The Web as an Information Retrieval System

In traditional database systems, the retrieval of information depends in large part on the organization of the database used for the search, and the description of the data it contains. This structured environment make the retrieval procedure a lot easier. However, the Web was not designed as a system for the retrieval of organized information. Instead, it evolved into a dynamic and unstructured (and largely uncontrolled) archive of the world’s digital documents (Singhal, 2001). Although the Web has been described as a hypertext database by some (Shneiderman & Kearsley, 1989), others disagree, arguing that a true hypertext database has a conceptual model behind it which provides organization and consistency. This is hardly true of the Web, or even of individual documents on the Web (Baeza-Yates & Ribeiro-Neto, 1999).

If the goal of an information system is to retrieve all and only the relevant documents in a collection for a particular query, how does it work when the collection is all documents available on the Web?
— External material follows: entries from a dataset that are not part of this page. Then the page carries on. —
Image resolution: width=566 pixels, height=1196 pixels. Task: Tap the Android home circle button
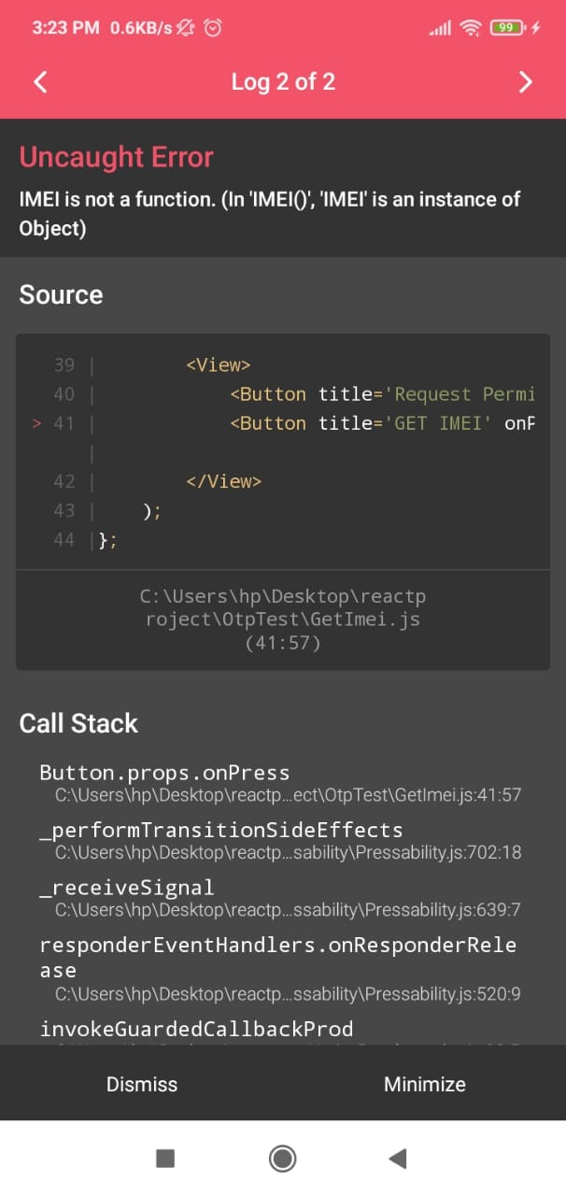point(282,1159)
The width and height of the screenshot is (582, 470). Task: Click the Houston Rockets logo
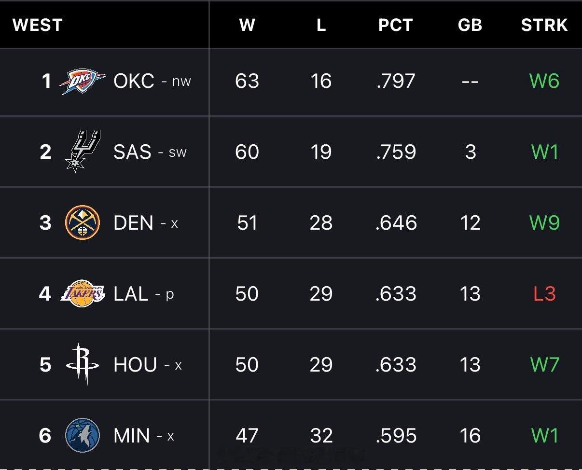point(83,364)
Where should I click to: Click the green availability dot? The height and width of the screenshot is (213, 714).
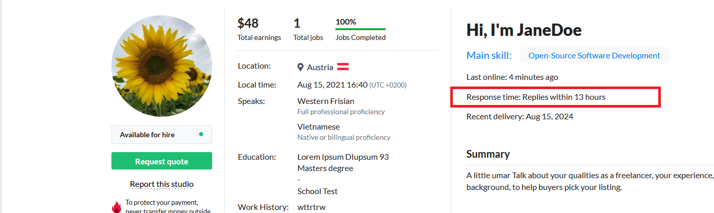(x=201, y=135)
We cannot evaluate our success based upon recall and precision alone, because there is just no way of knowing how many relevant documents are out there.

Baeza-Yates & Ribeiro-Neto (1999) identified the following problems which also impact retrieving information from the Web:
  • Distributed data: documents spread over millions of different web servers.
  • Heterogeneous data: multiple media types (images, video), multiple languages, even different alphabets.
  • Volatile data: documents can change or disappear rapidly.
  • Unstructured and redundant data: no uniform structure, nearly 30% duplicate documents.
  • Quality of data: no editorial control, inaccurate information, poor quality writing, typos.
  • Large volume: billions of separate documents.
Information professionals have always needed to evaluate any information they retrieved. Now, in spite of the remarkable progress made in developing sophisticated search tools on the Web, the need to assess the reliability of retrieved information is more important than ever.

References

Baeza-Yates, R., & Ribeiro-Neto, B. (1999). Modern information retrieval. New York: Association for Computing (ACM) Press.

Shneiderman, B., & Kearsley G. (1989). Hypertext hands-on: An introduction to a new way of organizing and accessing information. Boston: Addison Wesley.

Singhal, A. (2001). Modern information retrieval: A brief overview. Bulletin of the IEEE Computer Society Technical Committee on Data Engineering, 24(4), 35-43. Retrieved March 8, 2008, from http://singhal.info/ieee2001.pdf

1 comment:

Ken said...

In a related vein, it also has to be tagged and described! I'll pass on that task - I'm rooting for del.icio.us.